Statista puts the current market share of Apple’s iOS in the UK at 43.5 percent. If you join this figure with the upward trends in mobile phone browsing and searches, it’s easy to see how Safari’s new blocking permission could have disastrous consequences for paid search platforms.
To understand the uptake of ad blockers and the possible effect of this change, we need to look at why they’re popular in the first place.
In this graph (produced by WordStream) we can see how the number of ad blocker software activations has been increasing. We don’t need a graph to say that the amount of opportunities for search and display ads has also been going up.
The success of this software comes because the internet is full of annoying, intrusive Ads that don’t help users’ browsing or improve their search experience. We’ve all seen the seedy, hard-to-close pop-ups that exist outside of more responsible, targeted advertising platforms. Who wouldn’t want to block these?
Sure, suspect video streaming sites are a natural home for irritating ads that are impossible to close without another window, tab or ad firing up—but they aren’t just found on this kind of site. How many times have you gone to a TV channel’s or newspaper’s website and been greeted by a full page ad promoting anything from razors and perfume to a musician you hate.
That people want to block these kind of ads shouldn’t come as a shock. The problem is that it often blocks any type of digital advertising, including Google AdWords and Bing Ads. While some people are happy to see the back of these, they are far from invasive or malicious.
I think one of the most important questions is whether ad blockers block display ads. Unfortunately, the answer to this question is ambiguous. Some do, others don’t. Some are customisable, others aren’t.
Most blockers have a white list in some form, but whether or not your ads are included is not based on ad quality or relevance. Google, Microsoft and Amazon are among the organisations who are paying to get their sites past these ad barricades.
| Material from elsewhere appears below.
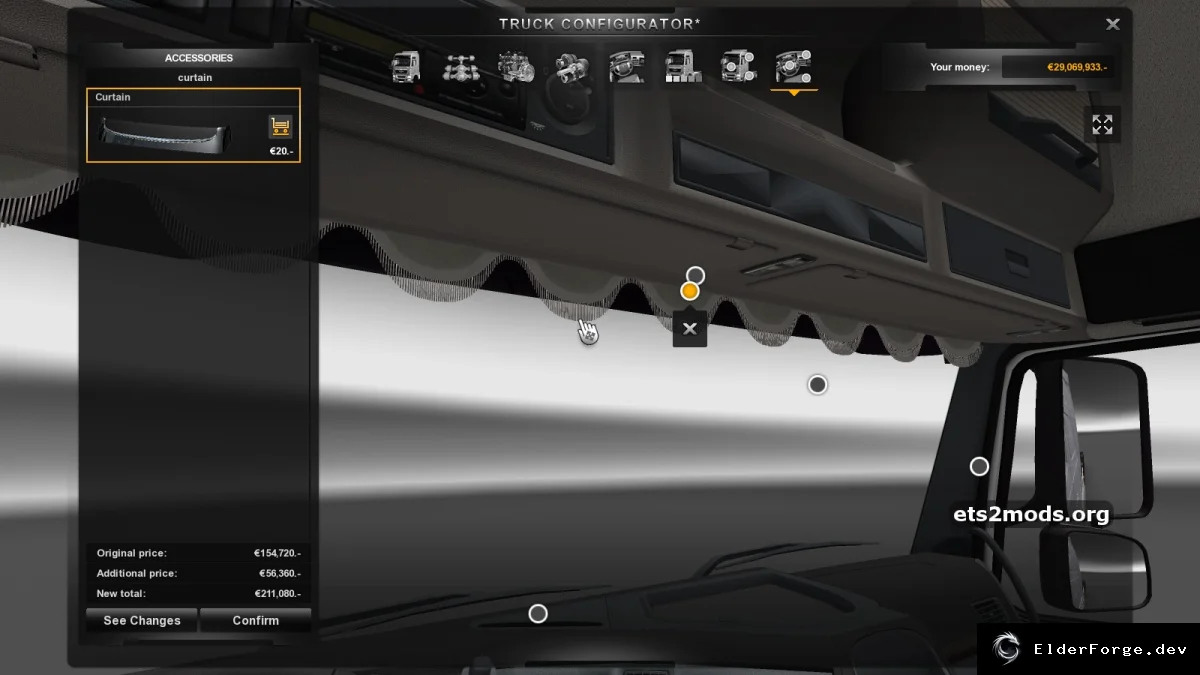
Task: Click the shopping cart icon on Curtain
Action: tap(280, 127)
In 2013, before Google settled with Adblock Plus, PageFair estimated that ad blocking cost Google as much as $887 million per quarter, so it was unthinkable for them not to look for another option.
Some techniques have more of a case to be spared than others though. Take remarketing. This kind of ad only targets users that have visited a particular site or page and typically displays a relevant message on the periphery of pages and applications, so does it deserve to be uniformly blocked?
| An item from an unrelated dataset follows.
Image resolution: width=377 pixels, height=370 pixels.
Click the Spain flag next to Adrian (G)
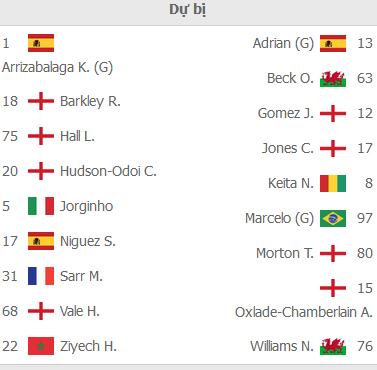pos(333,43)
There are also countless websites, blogs and forums that survive thanks to ad revenue. If the majority of users have ad block software installed and all ads are hidden, this could lead to reductions in incomes and even the closure of websites. If display advertising becomes unfeasible, it would affect more than the big platforms’ bottom lines.
Many websites haven taken steps to counter this. Some ask for small donations to remove all ads, but others have adopted systems that detect whether users have an ad blocker activated and prevent them from seeing content unless they deactivate it. To get around this, people are installing additional software that intercepts ad blocker defences, so they can see content without the need to deactivate their software.
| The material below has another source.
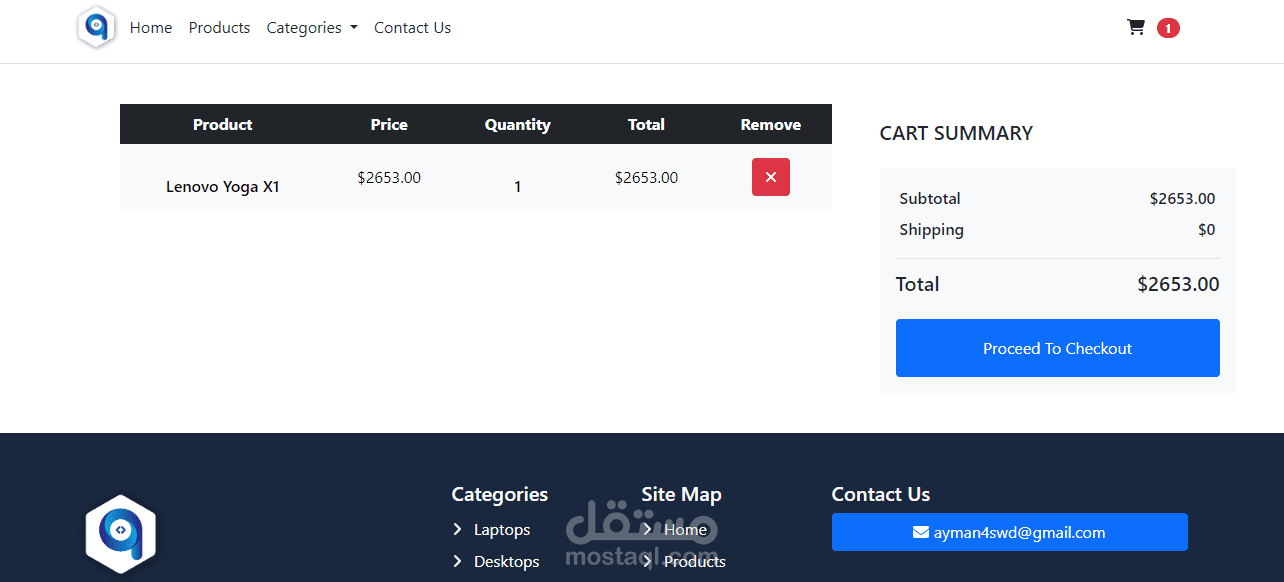The width and height of the screenshot is (1284, 582).
Task: Click the footer hexagon logo
Action: click(x=121, y=533)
So, people are now blocking the software that detects and attempts to block ad blocking software.
Imagine what we could do if we tried to fix the problems instead of putting them out of sight.
I think the best way to avoid the possible damage that this kind of software can do to paid search on the whole is to get a consensus between businesses, paid ad platforms, ad blocker developers and users.
The different sides obviously have different angles but they share a common ground—Adblock Plus even undersign the acceptable ads initiative. If all the parts in this sector can come to an agreement on how to reduce intrusive advertising and define what helpful, beneficial ads should look like, they could all come out winners.
Users would no longer be annoyed by ads that destroy their surfing experience, but still receive valid, pertinent messages in line with their interests.
Businesses would be able to work on legitimate ads in the knowledge that they won’t be blindly blocked, wasting their budget in the process.
Paid ad platforms would be happy because instead of being wiped out, their ads could actually become more effective and appealing,
Ad blocker developers, while having to accept some ground, would have achieved their ultimate mission of improving users’ experiences. They will also have made online advertising better, instead of just trying to hide it.